Microsoft data centre

When it comes to multinational tech companies, most of them tend to have their hubs and data centres in other parts of the world overlooking Africa for a number of reasons. Even companies that have huge operations in the continent will have their key operations and data centres out of the continent.

This is why Microsoft opening its first data centres in Africa is a big deal. The company first revealed that it was going to open its first data centre in Africa more than a year ago and today it is revealing that the first two data centres are live. Microsoft missed some of its own deadlines in regards to these data centres and some people raised concerns about the company’s commitment to the continent. Some people though that the company was going to abandon its plans to open these data centres.

Fast forward to March 2019 and Microsoft has announced that its first 2 data centres in Africa are live. One of the data centres is in Cape Town with the other one in Johannesburg and interesting enough, Microsoft is not the first company to open a offer cloud services from datacentres in Africa, Huawei announced the launch of similar services in the continent late last year.

Move Businesses to Cloud

By Microsoft opening its first datacentres in the continent, it says that it will help organizations securely and reliably move their businesses to the cloud while meeting compliance needs.

 “Microsoft Azure is now available from our new cloud regions in Cape Town and Johannesburg. The combination of Microsoft’s global cloud infrastructure with the new regions in Africa will create greater economic opportunity for organisations in Africa, accelerate new global investment, and improve access to cloud and internet services,” says Yousef Khalidi, corporate vice president, Azure Networking, Microsoft.

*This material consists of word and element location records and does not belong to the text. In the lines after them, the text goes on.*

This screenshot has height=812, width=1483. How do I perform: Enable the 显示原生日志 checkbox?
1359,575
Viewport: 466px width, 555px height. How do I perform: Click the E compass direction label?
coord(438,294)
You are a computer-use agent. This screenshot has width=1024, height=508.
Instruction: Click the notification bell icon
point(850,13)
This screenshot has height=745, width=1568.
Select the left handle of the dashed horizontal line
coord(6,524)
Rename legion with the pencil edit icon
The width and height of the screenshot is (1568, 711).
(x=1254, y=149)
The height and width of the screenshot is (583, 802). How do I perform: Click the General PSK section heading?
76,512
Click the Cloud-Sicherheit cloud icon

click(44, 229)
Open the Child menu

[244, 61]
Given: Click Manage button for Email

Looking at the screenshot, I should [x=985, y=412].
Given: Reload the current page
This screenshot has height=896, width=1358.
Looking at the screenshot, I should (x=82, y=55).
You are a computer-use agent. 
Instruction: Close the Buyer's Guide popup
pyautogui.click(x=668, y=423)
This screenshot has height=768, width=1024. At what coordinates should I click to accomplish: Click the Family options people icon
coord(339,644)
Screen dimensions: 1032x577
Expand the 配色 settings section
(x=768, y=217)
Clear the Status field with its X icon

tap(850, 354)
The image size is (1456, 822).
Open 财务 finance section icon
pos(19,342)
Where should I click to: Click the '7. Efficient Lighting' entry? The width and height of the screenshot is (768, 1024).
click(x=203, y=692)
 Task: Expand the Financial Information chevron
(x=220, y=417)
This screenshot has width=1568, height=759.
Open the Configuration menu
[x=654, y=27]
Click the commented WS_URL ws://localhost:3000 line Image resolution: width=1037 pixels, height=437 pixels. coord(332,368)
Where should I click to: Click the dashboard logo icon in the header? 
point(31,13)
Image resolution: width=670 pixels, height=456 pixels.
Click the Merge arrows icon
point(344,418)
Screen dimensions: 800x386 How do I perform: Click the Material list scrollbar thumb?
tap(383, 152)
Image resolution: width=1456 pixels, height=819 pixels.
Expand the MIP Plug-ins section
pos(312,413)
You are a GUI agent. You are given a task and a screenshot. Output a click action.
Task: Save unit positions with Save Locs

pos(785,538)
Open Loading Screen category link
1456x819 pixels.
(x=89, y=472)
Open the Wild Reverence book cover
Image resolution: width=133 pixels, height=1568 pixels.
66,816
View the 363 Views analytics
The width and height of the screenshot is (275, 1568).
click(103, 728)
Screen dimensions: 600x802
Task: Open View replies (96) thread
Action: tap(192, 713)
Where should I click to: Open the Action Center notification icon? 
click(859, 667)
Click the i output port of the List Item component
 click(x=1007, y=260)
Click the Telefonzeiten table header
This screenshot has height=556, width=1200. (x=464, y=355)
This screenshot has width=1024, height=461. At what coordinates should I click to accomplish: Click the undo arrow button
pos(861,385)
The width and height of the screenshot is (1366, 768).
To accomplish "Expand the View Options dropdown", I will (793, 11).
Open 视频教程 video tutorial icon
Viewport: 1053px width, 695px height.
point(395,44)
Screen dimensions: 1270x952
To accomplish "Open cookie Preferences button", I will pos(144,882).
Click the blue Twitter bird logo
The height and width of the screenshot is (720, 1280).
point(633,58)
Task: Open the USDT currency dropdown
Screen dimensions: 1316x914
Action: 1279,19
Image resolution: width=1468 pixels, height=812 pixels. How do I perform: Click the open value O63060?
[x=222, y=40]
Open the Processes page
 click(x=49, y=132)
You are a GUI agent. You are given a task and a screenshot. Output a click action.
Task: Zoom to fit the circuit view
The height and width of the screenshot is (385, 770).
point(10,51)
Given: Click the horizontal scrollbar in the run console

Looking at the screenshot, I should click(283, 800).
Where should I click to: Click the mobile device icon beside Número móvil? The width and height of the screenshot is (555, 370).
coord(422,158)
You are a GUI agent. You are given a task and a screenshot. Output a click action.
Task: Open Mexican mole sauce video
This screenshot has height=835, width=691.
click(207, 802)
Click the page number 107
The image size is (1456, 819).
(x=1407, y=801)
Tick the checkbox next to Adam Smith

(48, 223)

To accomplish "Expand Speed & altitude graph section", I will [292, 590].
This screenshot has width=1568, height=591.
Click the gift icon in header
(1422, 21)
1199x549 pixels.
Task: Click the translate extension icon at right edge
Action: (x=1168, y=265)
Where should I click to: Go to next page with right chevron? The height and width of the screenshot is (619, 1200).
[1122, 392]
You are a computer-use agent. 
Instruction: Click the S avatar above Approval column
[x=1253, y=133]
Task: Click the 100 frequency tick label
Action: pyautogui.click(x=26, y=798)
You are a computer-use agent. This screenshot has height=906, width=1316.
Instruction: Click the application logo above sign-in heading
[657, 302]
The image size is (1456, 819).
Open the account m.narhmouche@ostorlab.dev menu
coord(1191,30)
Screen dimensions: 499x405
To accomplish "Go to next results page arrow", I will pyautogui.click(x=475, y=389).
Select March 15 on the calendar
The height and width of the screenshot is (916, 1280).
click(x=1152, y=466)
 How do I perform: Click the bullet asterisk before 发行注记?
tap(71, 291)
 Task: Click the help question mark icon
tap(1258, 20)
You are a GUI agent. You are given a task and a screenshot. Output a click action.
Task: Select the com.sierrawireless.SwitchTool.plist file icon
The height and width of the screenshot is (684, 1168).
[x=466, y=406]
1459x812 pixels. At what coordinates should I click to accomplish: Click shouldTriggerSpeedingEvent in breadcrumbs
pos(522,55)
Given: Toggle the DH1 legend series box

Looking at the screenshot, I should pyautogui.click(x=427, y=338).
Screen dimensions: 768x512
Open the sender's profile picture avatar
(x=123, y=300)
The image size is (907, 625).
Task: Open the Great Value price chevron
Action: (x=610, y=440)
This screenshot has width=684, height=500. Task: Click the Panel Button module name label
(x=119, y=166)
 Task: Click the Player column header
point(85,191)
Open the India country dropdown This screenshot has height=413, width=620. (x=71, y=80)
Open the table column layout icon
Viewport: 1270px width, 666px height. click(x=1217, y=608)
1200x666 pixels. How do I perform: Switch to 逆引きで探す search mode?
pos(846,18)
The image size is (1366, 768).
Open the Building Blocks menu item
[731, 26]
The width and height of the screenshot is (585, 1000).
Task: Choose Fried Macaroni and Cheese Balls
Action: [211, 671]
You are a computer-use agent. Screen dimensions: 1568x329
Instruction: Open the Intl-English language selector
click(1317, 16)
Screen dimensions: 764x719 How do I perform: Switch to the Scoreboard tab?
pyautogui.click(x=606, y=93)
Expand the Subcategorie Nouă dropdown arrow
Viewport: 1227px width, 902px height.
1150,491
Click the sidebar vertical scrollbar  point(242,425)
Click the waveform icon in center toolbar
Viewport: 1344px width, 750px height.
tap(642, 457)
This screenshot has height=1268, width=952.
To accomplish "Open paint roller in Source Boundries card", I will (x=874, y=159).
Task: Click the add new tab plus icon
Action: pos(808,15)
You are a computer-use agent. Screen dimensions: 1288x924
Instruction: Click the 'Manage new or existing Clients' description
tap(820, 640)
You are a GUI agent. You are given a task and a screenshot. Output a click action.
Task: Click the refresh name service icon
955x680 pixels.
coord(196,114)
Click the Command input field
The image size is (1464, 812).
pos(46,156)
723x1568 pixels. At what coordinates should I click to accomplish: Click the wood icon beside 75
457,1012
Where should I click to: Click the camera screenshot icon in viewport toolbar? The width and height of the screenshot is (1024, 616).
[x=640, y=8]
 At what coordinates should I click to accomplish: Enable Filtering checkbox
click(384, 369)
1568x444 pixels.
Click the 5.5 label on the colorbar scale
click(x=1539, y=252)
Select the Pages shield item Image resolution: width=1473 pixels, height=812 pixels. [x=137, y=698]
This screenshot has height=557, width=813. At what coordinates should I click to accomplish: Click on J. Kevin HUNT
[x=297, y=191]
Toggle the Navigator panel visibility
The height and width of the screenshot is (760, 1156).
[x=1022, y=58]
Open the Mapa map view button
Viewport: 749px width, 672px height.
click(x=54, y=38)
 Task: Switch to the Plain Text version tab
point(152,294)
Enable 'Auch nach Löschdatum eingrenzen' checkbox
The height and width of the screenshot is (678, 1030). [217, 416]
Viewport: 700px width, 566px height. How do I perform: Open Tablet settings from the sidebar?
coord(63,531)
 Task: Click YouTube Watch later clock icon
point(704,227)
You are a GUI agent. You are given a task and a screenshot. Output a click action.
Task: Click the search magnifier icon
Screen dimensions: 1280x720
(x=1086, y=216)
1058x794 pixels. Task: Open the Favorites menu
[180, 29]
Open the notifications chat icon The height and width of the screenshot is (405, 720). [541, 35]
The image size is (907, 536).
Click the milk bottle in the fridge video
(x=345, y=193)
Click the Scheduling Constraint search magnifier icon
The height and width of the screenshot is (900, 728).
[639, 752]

Ibrahim Youssry, general manager, North, West, East, Central Africa, Levant & Pakistan, Microsoft said, “Today is a milestone moment in bringing the global cloud closer to home for African citizens and businesses. Enterprises across Africa can now take full advantage of the many benefits of Microsoft Azure, using cloud services to maintain security and meet compliance standards.”

Even as cloud services pick up in most parts of the world, in Africa and Kenya in general we still have a long way to go. Most big organizations will jump to the cloud in a heartbeat but the same cannot be said when looking at smaller organizations. Most people still do not trust the cloud more so because they do not understand it and it will take a lot to convince them it is safe to cross to the cloud.

 “We look forward to supporting more African enterprises in their cloud journeys and offering a trusted path to digital transformation,” concluded Yousef Khalidi.